Not often enough in the life of any newsman does a note arrive over the transom with a sentence that reads, "As the elevator door opened, in walked a woman in a leather bustier leading, by a dog leash and collar, a man wearing nothing but a string thong."
Let's first of all thank astute reader Mark Warter, formerly of Boston, now of Rhode Island, who had the good sense to know that the issue might be of interest to the community at large.
When I called him, Warter laid bare his story. On Friday, Jan. 9, he checked into the Park Plaza Hotel with his wife, two daughters, their husbands, and his two grandchildren, all to attend his grandson's christening at the Trinity Church. Any more wholesome it doesn't get.
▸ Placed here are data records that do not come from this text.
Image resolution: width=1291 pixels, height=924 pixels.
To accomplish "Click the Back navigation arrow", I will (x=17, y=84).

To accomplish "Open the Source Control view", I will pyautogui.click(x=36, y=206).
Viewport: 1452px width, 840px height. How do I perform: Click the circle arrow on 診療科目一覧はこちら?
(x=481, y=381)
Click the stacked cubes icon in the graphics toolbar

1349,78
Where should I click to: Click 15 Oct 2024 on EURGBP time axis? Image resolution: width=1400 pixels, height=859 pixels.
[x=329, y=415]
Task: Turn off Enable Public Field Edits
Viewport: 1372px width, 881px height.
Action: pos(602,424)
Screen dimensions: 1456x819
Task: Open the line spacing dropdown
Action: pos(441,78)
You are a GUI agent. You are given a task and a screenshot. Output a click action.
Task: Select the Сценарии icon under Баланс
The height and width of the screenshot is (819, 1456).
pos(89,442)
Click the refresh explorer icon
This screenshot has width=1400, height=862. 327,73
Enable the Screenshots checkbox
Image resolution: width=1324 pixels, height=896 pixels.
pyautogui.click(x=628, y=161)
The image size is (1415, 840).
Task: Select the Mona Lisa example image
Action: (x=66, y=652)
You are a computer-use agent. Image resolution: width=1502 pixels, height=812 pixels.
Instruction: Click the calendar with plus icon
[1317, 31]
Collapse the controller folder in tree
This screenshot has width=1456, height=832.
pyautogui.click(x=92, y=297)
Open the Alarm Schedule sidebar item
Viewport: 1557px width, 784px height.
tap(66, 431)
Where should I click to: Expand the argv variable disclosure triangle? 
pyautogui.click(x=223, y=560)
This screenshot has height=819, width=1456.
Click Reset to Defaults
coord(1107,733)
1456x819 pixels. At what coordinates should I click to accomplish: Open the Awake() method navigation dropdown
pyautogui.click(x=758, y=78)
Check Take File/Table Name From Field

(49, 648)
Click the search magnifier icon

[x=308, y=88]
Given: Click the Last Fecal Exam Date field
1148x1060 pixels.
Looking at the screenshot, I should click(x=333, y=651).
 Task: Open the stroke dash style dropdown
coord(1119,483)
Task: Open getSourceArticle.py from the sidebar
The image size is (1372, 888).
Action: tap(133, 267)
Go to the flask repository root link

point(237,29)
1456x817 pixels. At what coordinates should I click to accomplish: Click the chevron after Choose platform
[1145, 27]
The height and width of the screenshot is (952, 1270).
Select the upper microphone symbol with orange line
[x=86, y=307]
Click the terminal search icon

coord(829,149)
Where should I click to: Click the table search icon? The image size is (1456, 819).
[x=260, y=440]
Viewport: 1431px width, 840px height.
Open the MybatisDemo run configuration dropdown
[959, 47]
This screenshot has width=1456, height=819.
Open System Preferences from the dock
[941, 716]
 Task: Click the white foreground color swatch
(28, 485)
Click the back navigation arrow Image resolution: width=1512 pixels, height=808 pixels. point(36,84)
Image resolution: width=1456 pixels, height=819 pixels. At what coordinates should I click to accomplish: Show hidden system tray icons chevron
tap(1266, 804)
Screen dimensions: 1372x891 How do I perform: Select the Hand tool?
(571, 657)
Back in the Paleozoic Era, about the time of its last full-scale renovation, the Park Plaza wasn't a bad hotel; these days, it's more exhausted than just tired, catering mostly to downscale conventions, airline crews, and people who don't know any better.
Put Warter in that last group, but he'd quickly learn. After he settled into his room, he rode the elevator back to the lobby with his wife and their 3-year-old granddaughter.
Ding-ding. Elevator stops. Doors open. And that's where the woman in the bustier with the man on the dog leash come in.
"She's not a small woman," Warter said. "She's overflowing out of this thing, and she has fishnets on. He is looking down, and he has a collar around his neck.
"I immediately start talking to my granddaughter to distract her," Warter added. "The other women in my elevator and my wife, their jaws drop. You could hear them hit the floor."
Next stop: the front desk, where a clerk informed Warter that the Fetish Fair Fleamarket was being held in the upstairs ballroom all weekend. Okey dokey.
Soon, a bored-looking manager explained to Warter that the Park Plaza was a convention hotel and, as such, refused to discriminate against any group. Hotel executives never thought it necessary to prewarn other guests. He offered a free breakfast.
"I told him, `So you value money more than decency?' and he replied, `Apparently,' " Warter said.
By this point, the lobby was literally filled with hulking cross-dressers gallivanting about in skirts, men in leather chaps and little else, obese people with whips, and dwarfs in masks -- all of them ready to celebrate.
"It's everything you can think of," Warter said. "I'm not a prude, but I couldn't believe it."
Admittedly, I'm the suspicious type, and was starting to think hoax. I envisioned the night I'd be sitting at a bar with a bunch of college friends when one of them would say, "Remember the time we got you fired from the Globe . . . ."
So I plugged a few words into Google and, sure enough, there it was, the Fetish Fair Fleamarket at the Park Plaza, Jan. 9-11.
According to the event website, for a $10 admission charge, attendees could visit vendors such as Dungeonware and Happy Tails or take classes such as The Joy of Canes and Flogging 101. There was a masquerade ball on Saturday night.
The management of the Park Plaza didn't return calls. Maybe they were, ahem, tied up. But event organizer Cecilia Tan bragged that more than 4,000 S & M-minded people and 100 vendors came through the hotel, making it the most successful fair she's hosted. She said the most scantily dressed and sexually open people were discouraged from lounging in the lobby.
She sympathized with other guests, but said of her group: "If people are in their rooms having a lot of sex, they're not getting drunk and running down the hallways." Good point, and one that the Warter family can laugh about now. But you have to believe that in the back of their minds they wish someone would whip the hotel back into shape.